SELECCIÓN:
▼

El otro motivo es la escasa intervención de la afiliación y votantes en la elaboración de las diferentes candidaturas. Si además, el sistema electoral está basado en listas bloqueadas y cerradas, el votante no podrá discriminar entre candidatos, de manera que los elegidos serán afines a la dirección y laborarán al servicio de sus aparatos o perteneciendo a ellos. Y mientras no se operen los cambios constitucionales y de la ley electoral, este sistema tiende a perpetuarse.

No puede negarse que el atractivo del poder funcione como un fuerte estímulo y que muchas personas se involucren de manera decidida a esos menesteres. Es legítimo. Pero en política, el ejercicio del poder tiene unos límites: el que impone la ciudadanía, a quien tiene que representar en defensa de los intereses públicos. Ahora bien, si con el paso de los años y las legislaturas, se ve un paulatino retroceso en los derechos ciudadanos, de las conquistas sociales, la desafectación entre la ciudadanía y el poder político está más que justificada, y los controles que permiten hablar de democracia, como el sistema de representación, están fallando.

▲

PARTES DEL EJERCICIO:
- 1) Traduce al inglés esta oración de la selección: "Y mientras no se operen los cambios constitucionales y de la ley electoral, este sistema tiende a perpetuarse."
- 2) Contesta, por favor, estas preguntas según la selección:
(a) ¿En qué tipo de listas se basa el sistema electoral que impide al votante discriminar entre candidatos?
(b) ¿Quién impone el límite al ejercicio del poder en política?
(c) ¿Qué control se da como ejemplo de los que permiten hablar de democracia?
Responde basándote solo en la selección.

[Entradas sobre coordenadas de destino]
▼

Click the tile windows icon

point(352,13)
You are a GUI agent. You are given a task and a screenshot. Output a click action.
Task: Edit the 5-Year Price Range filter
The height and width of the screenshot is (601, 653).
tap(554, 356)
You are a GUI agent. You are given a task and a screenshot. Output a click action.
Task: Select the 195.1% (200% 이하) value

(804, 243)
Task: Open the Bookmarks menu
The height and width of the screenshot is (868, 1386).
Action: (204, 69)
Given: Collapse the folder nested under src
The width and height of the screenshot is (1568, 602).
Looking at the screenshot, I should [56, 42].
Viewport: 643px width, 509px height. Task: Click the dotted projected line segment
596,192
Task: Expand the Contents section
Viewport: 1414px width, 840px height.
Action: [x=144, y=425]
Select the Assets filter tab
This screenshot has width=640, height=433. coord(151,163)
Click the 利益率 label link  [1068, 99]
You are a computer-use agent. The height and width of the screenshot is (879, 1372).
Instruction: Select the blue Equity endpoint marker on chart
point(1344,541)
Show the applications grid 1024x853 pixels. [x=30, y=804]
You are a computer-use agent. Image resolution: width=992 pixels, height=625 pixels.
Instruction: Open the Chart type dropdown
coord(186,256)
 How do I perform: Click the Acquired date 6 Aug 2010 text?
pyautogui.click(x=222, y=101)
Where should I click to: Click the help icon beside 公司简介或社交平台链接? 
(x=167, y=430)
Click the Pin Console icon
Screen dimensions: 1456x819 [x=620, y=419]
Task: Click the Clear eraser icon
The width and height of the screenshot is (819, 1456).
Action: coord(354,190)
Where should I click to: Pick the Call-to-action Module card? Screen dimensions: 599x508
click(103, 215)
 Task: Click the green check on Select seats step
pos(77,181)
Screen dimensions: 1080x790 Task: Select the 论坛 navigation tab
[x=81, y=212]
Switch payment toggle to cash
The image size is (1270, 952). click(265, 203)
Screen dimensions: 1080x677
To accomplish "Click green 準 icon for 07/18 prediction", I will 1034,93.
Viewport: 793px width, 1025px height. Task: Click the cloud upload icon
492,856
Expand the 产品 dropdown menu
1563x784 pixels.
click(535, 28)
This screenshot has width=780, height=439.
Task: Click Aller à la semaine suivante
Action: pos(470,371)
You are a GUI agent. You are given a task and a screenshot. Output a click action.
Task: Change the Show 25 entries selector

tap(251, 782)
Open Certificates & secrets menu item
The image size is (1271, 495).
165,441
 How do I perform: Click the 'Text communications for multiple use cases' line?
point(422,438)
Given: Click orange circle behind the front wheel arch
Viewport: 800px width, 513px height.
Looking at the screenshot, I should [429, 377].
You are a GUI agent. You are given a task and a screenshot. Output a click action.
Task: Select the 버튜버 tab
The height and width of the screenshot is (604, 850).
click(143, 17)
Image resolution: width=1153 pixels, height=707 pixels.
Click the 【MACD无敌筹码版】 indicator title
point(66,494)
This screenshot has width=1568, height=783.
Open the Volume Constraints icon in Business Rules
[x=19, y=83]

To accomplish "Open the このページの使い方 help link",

▲

CONJUNTO DE SOLUCIONES:
- 1) And as long as the changes to the constitution and to the electoral law are not made, this system tends to perpetuate itself.

- 2)
(a) En listas bloqueadas y cerradas.
(b) La ciudadanía.
(c) El sistema de representación.